[Exercise brief]
Repeat the items below word for word, starting with the line that contains "You are a computer-use agent. The" and ending with the line that contains "Click the expand panel arrow icon", including both of those lines. Leave the pictures out.

[Records for finding items on display]
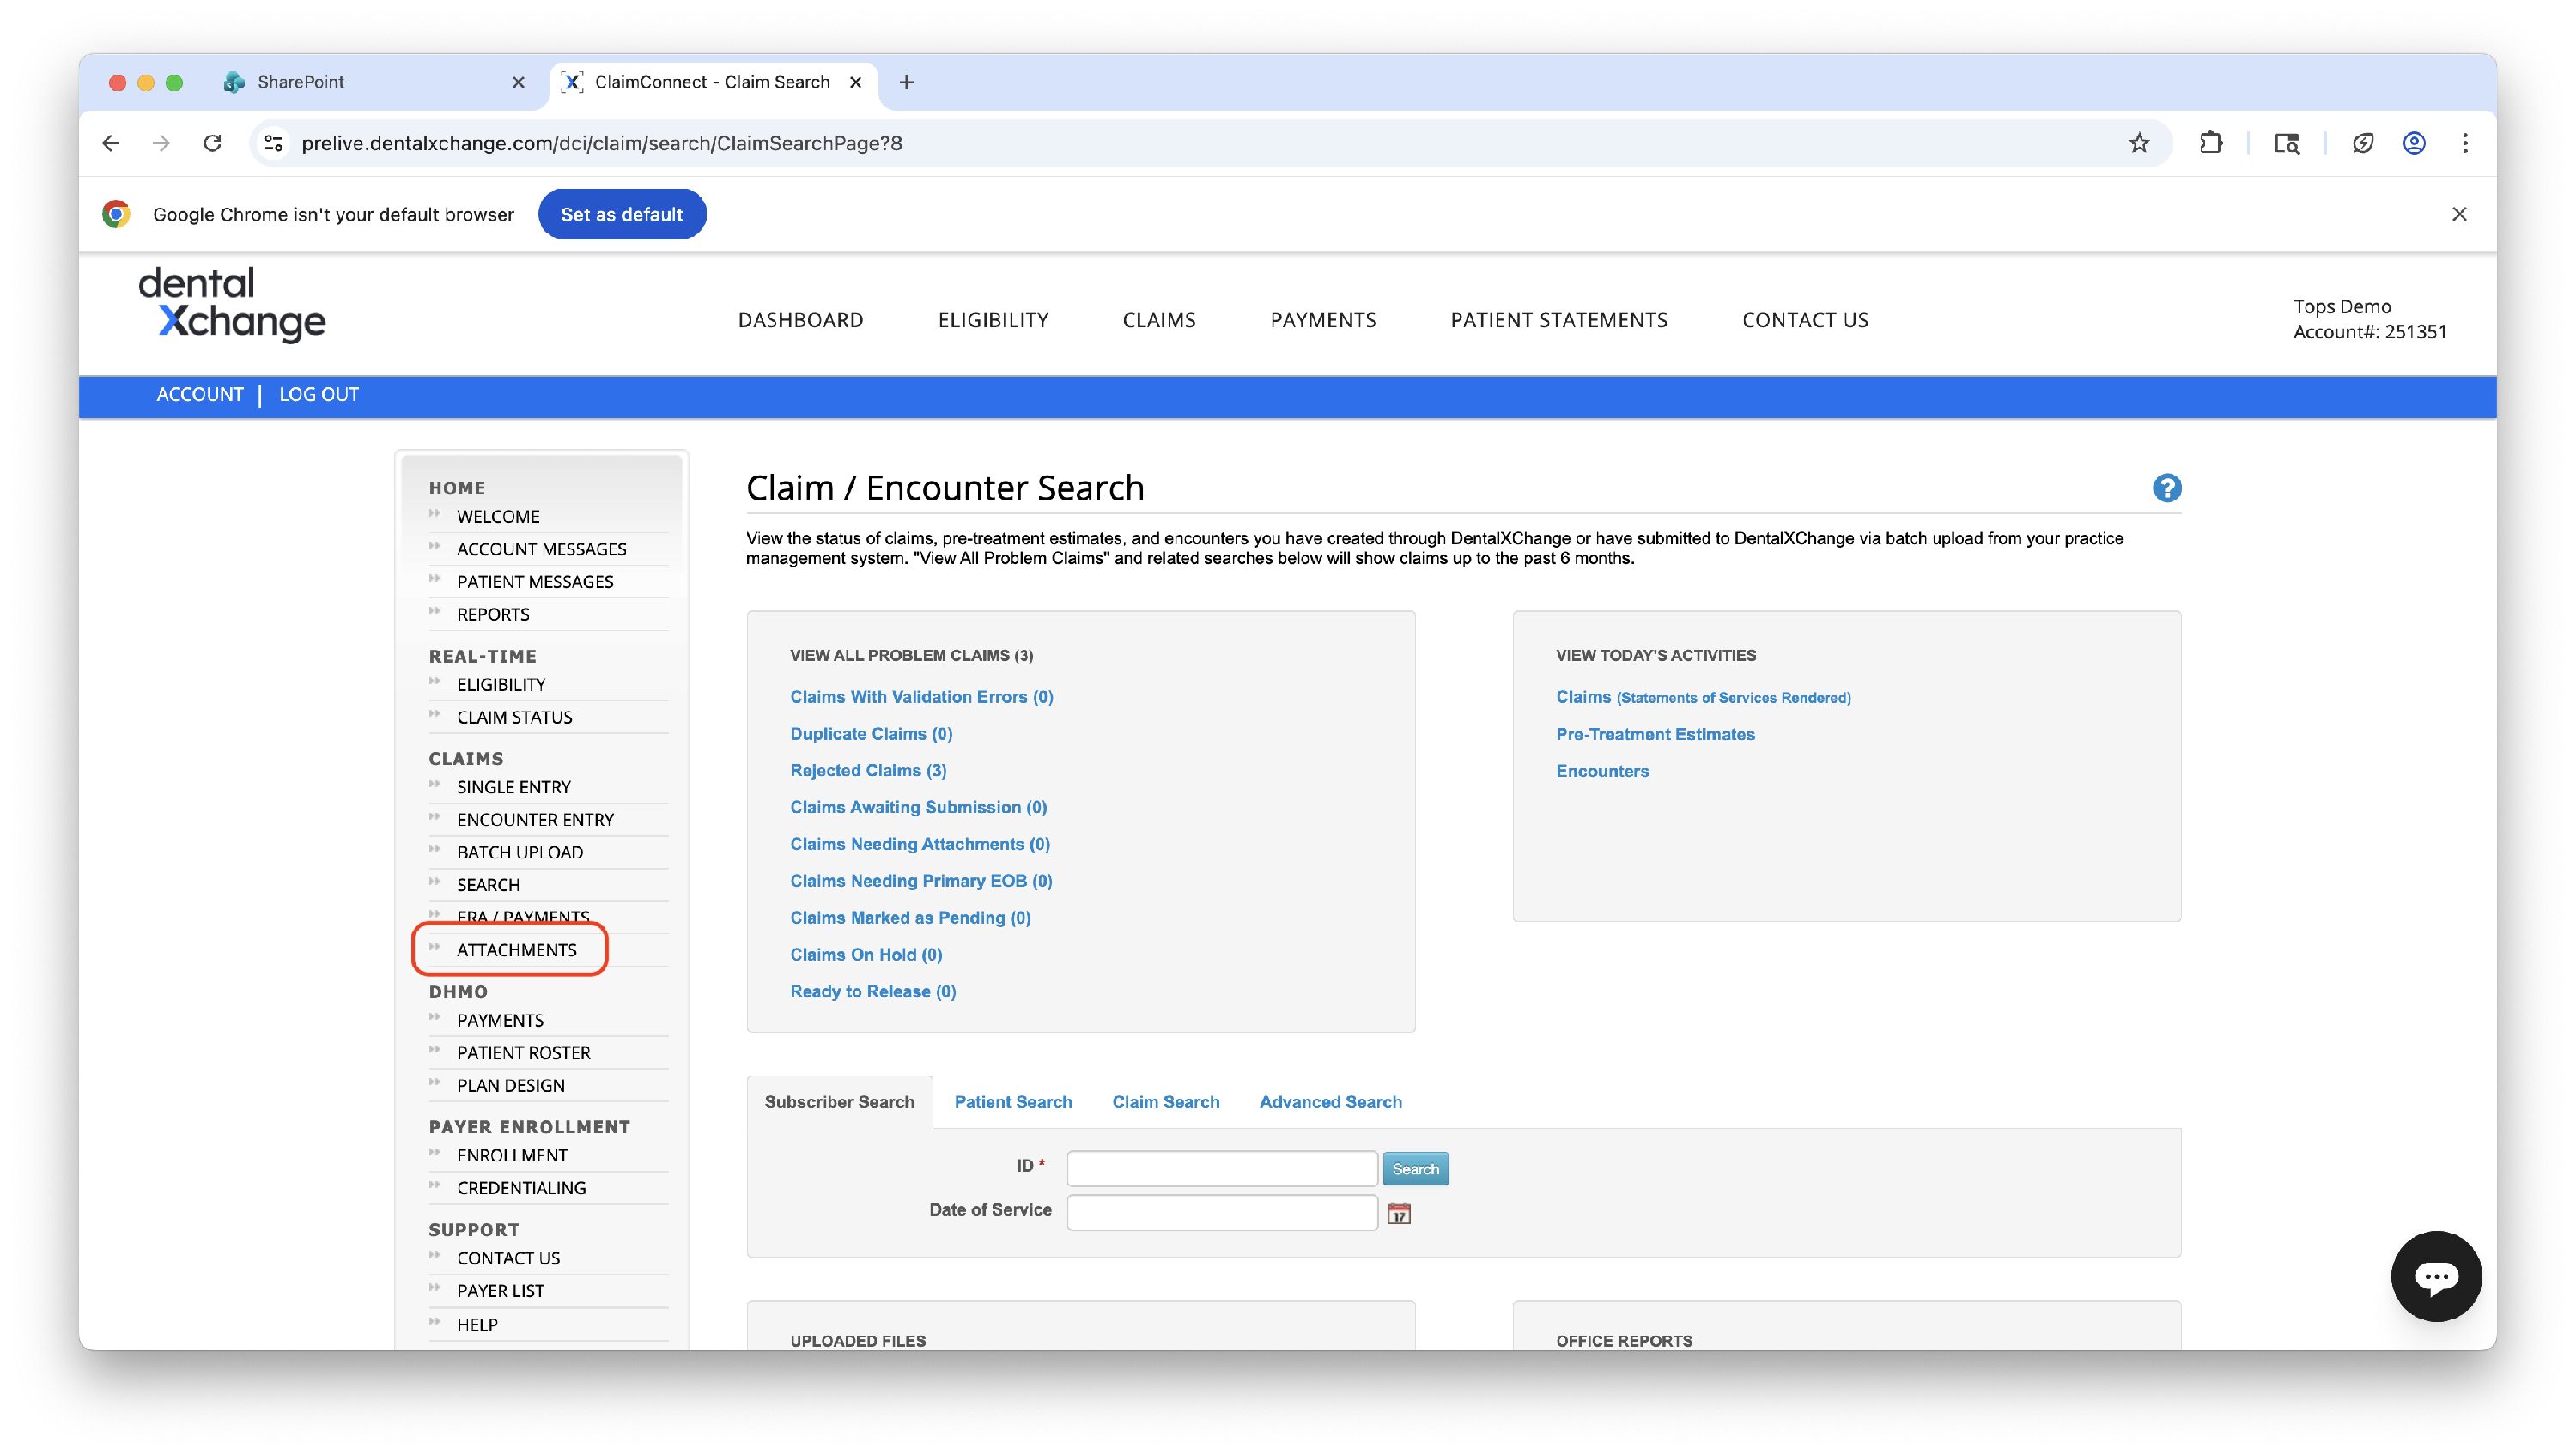
Task: Open Chrome profile account icon
Action: (x=2413, y=143)
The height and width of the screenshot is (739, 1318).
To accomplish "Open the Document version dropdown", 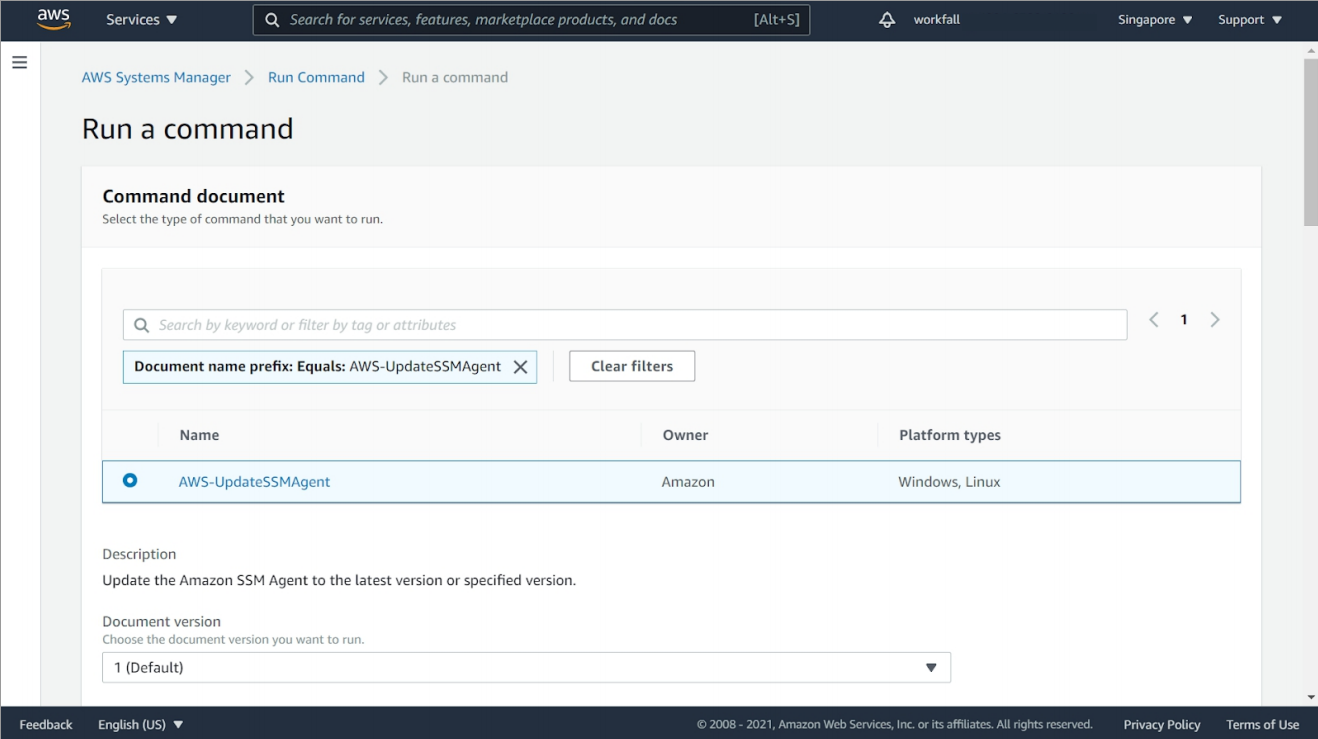I will coord(526,667).
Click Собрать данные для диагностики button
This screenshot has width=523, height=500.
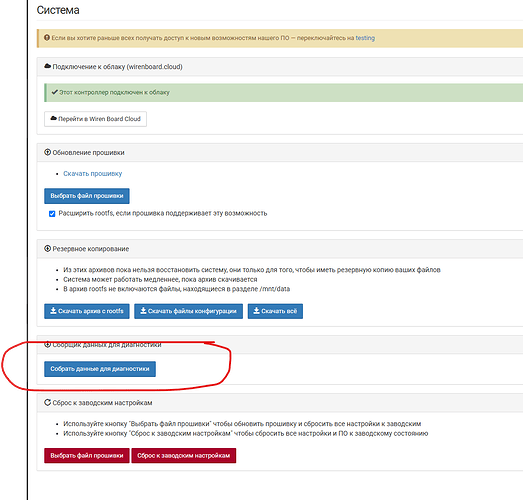(100, 369)
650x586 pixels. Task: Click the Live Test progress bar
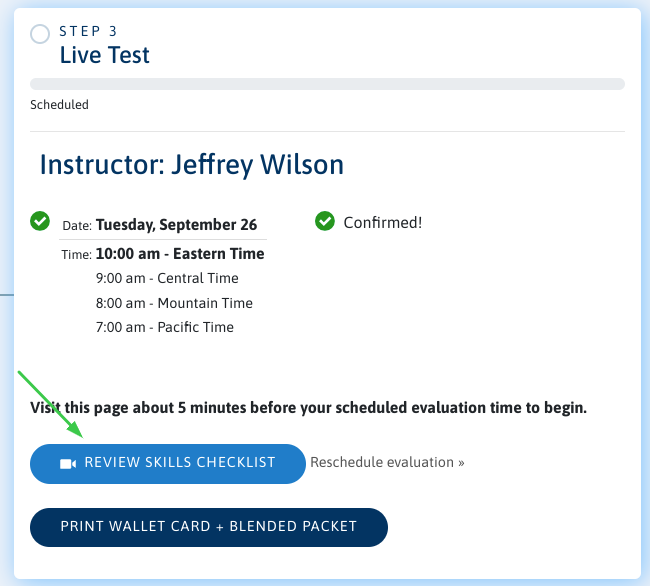point(327,84)
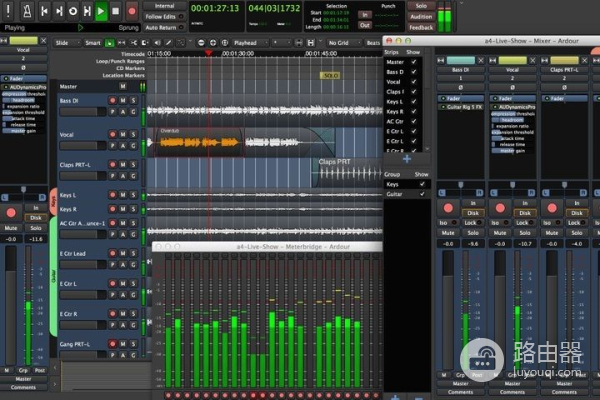The image size is (600, 400).
Task: Open the Slide edit mode dropdown
Action: pos(66,43)
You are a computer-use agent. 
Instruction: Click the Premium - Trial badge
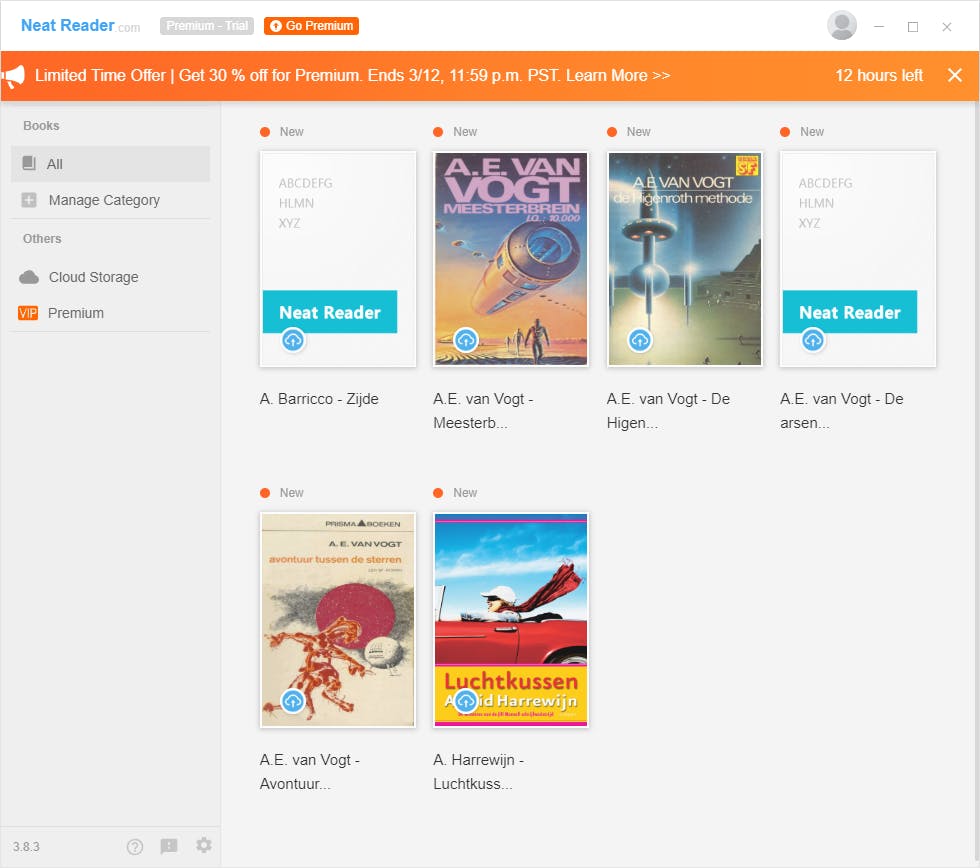(x=207, y=26)
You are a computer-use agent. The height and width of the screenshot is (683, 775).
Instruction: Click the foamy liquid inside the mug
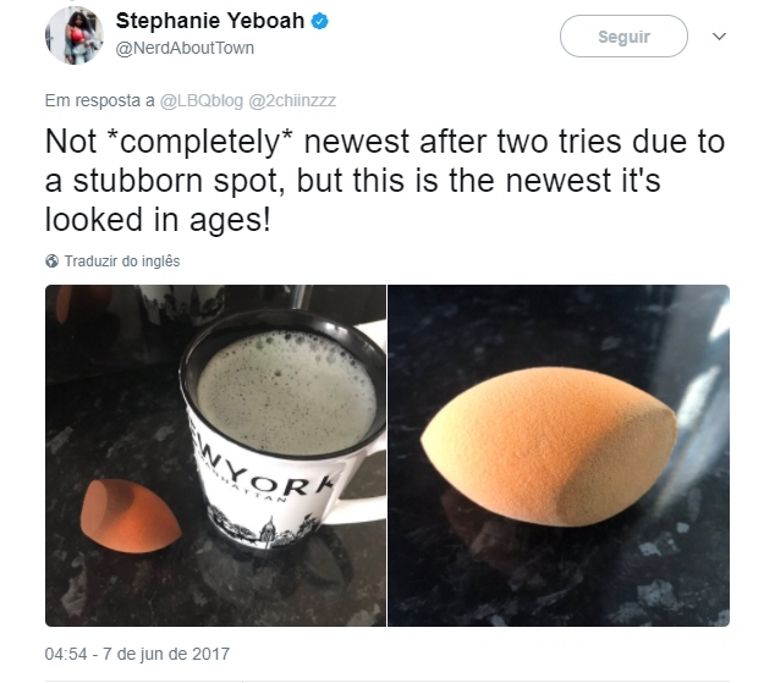[x=287, y=392]
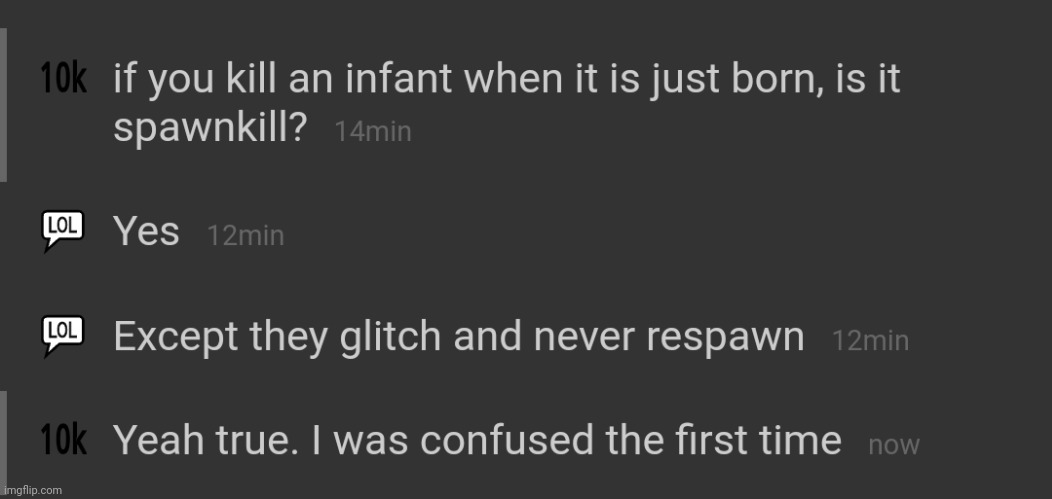The height and width of the screenshot is (499, 1052).
Task: Click the "12min" timestamp after "never respawn"
Action: 870,341
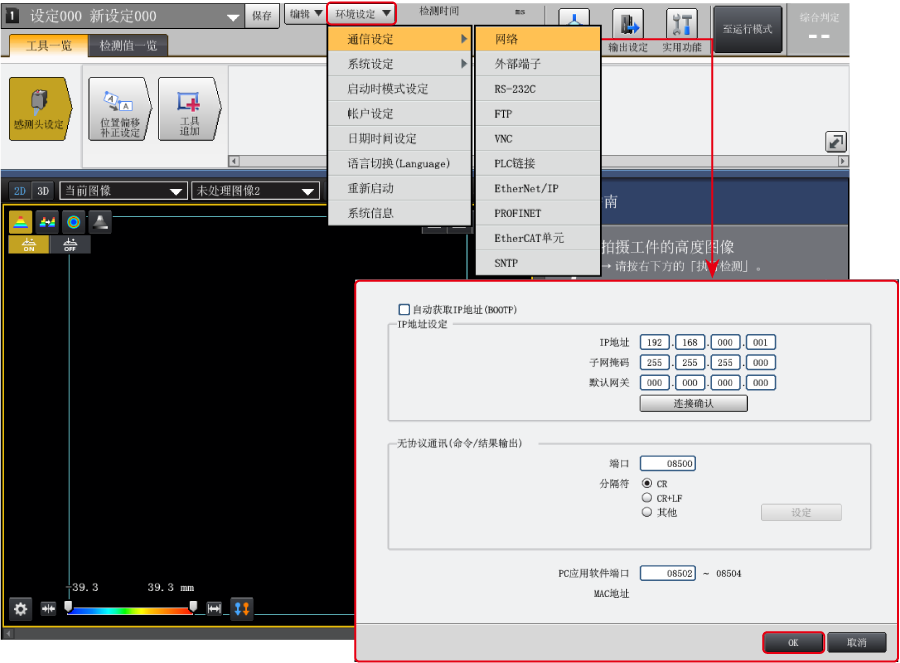Click the expand panel arrow icon
This screenshot has height=663, width=900.
[836, 142]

[Full answer]
You are a computer-use agent. The height and width of the screenshot is (683, 775).
Instruction: Click the foamy liquid inside the mug
[x=287, y=392]
The height and width of the screenshot is (499, 1052).
Task: Click the "12min" timestamp after "never respawn"
Action: 870,341
Click the expand panel arrow icon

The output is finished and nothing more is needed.